Individuelle und maßgeschneiderte Konzepte sind in Betrieben in unterschiedlichsten Bereichen das Um und Auf. Auch im (Groß)-Küchenbetrieb sind solche Herangehensweisen zunehmend auf dem Vormarsch.
Text: Erika Hofbauer
HACCP und GHP sind die wichtigsten Buchstabenkombinationen in Sachen Küchenhygiene. Die Anforderungen sind in diesen gesetzlichen Vorgabekatalogen klar geregelt. Dennoch möchten die Dienstleister und Betriebsmittel-Lieferanten aus der „chemischen Ecke“ diese Vorschriften noch darüber hinaus erfüllen. „Unsere Erfahrung zeigt, dass fest etablierte Hygieneprozesse in Kombination mit einem Eigenkontrollsystem nach HACCP & GHP am besten funktionieren“, meint beispielsweise Andreas Marksteiner, Abteilungsleiter der hollu Anwendungstechnik. Basis dafür sind, so Marksteiner, sieben wichtige Grundsätze: Risiken ermitteln, Kontrollpunkte etablieren, Grenzwerte bestimmen, Werte regelmäßig überprüfen, sinnvolle Korrekturmaßnahmen setzen, Eigenkontrolle und genaue Dokumentation. „Entscheidend ist, dass alle Maßnahmen exakt auf den Betrieb angepasst werden. Die Erstellung eines individuellen Hygienekonzeptes bedeutet zwar einen einmaligen Mehraufwand – dafür profitiert man nachhaltig von hoher Hygienesicherheit. Kontinuierliche Personalschulungen sorgen für die Einhaltung der Hygienemaßnahmen und sichern die hohen Standards“, ist Marksteiner überzeugt.

(Zu erledigen):
- a) Stimmen diese Aussagen mit dem Quelltext überein? Antworte jeweils mit Ja oder Nein und zitiere die entscheidenden Worte wörtlich.
(i) Marksteiner nennt sieben Grundsätze als Basis.
(ii) Laut Marksteiner verursacht ein individuelles Hygienekonzept dauerhaft Mehraufwand.
(iii) Marksteiner ist Geschäftsführer von hollu.
- b) Gib den Quelltext wörtlich wieder, alles von „Individuelle und maßgeschneiderte“ bis hinunter zu „auf dem Vormarsch.“.
Die Zeilen spielen hierfür keine Rolle.

(Bereitgestellte Angaben):
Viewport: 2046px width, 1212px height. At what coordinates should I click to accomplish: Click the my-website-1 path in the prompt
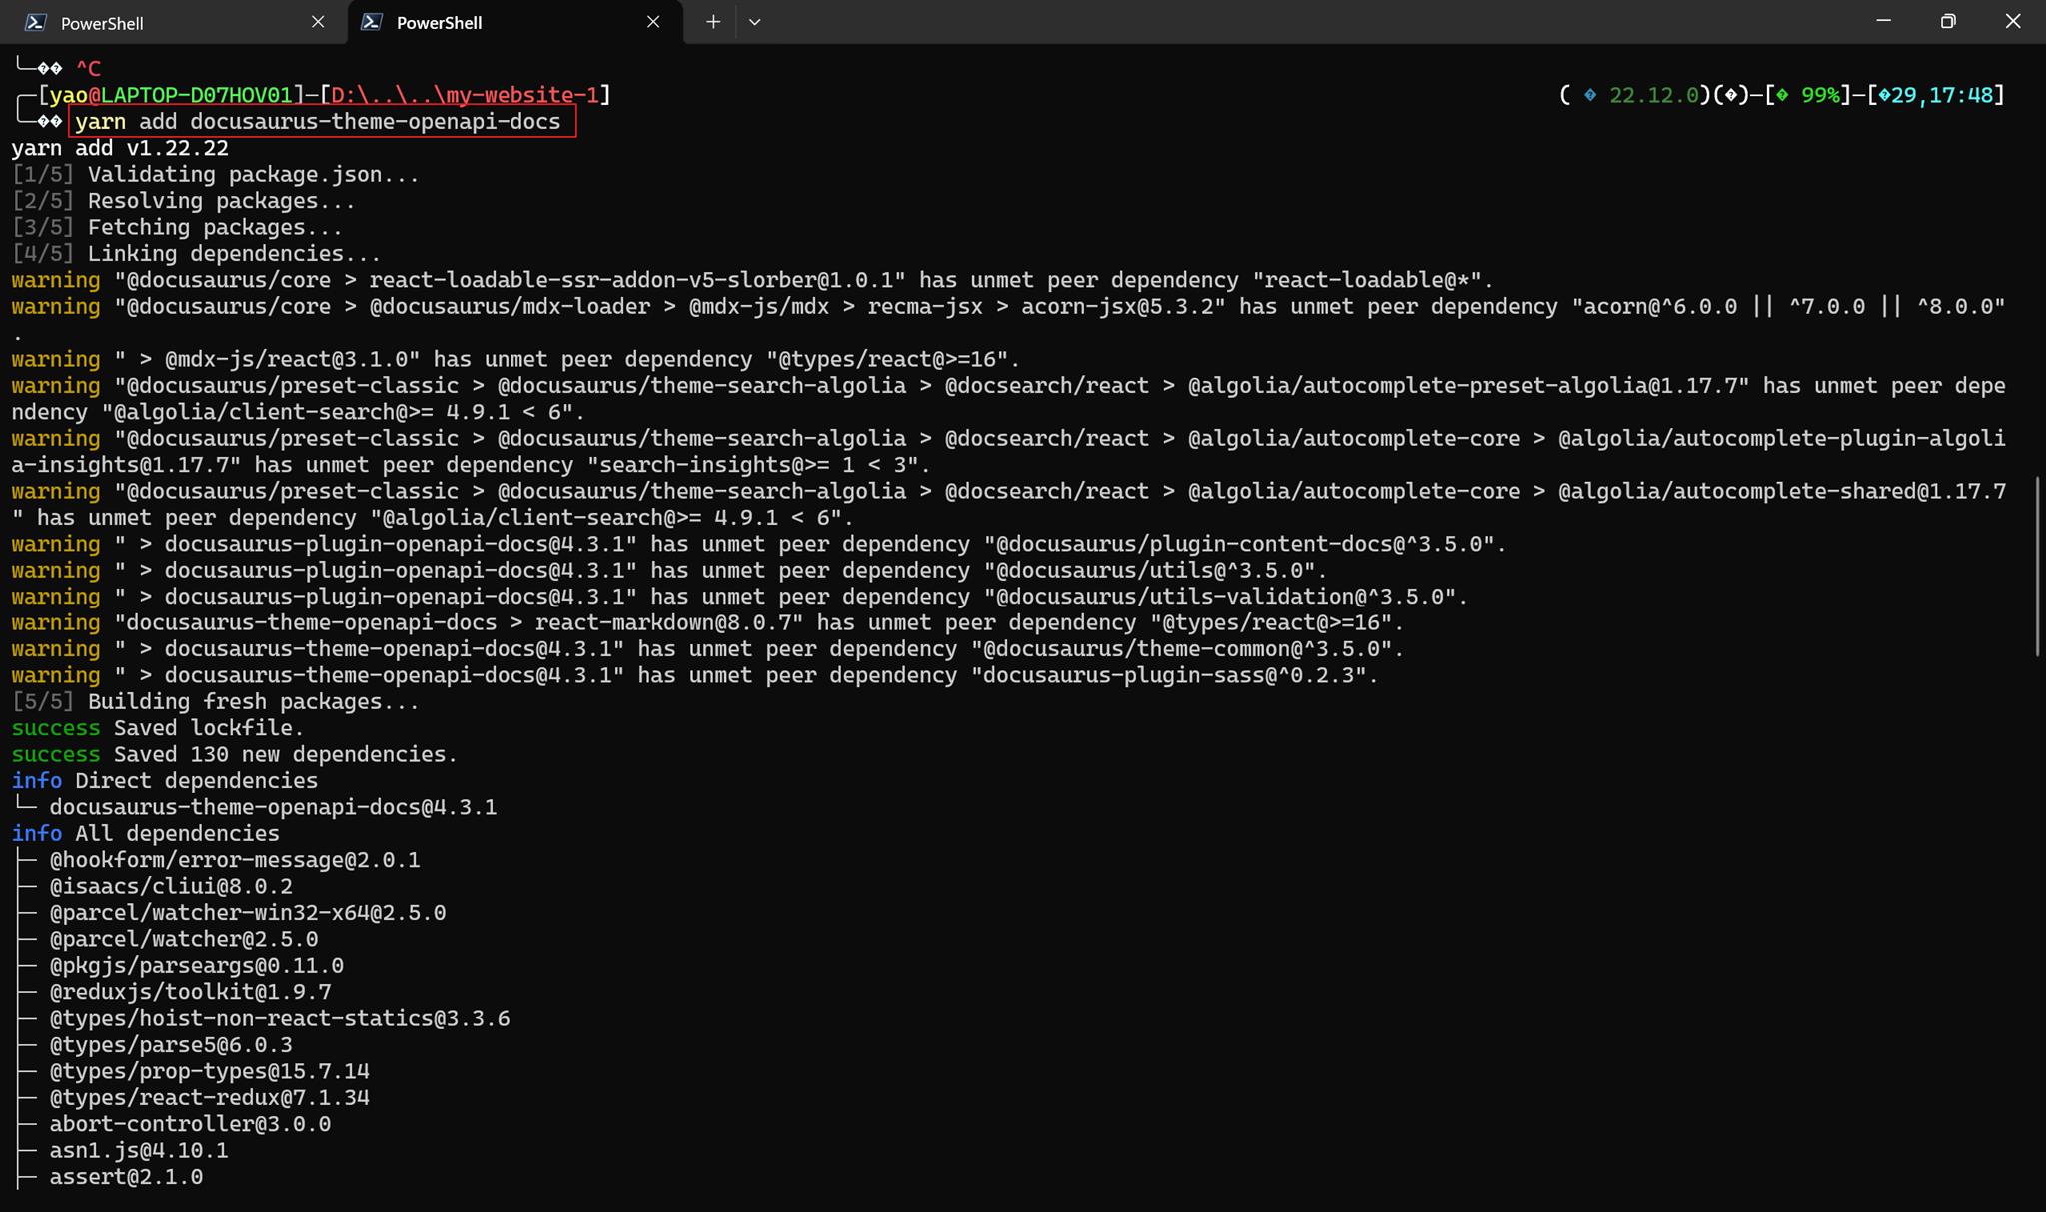521,95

(Antworten je Aufgabe):
- a)
(i) Ja: „sieben wichtige Grundsätze“
(ii) Nein: „einen einmaligen Mehraufwand“
(iii) Nein: „Abteilungsleiter der hollu Anwendungstechnik“

- b)
Individuelle und maßgeschneiderte Konzepte sind in Betrieben in unterschiedlichsten Bereichen das Um und Auf. Auch im (Groß)-Küchenbetrieb sind solche Herangehensweisen zunehmend auf dem Vormarsch.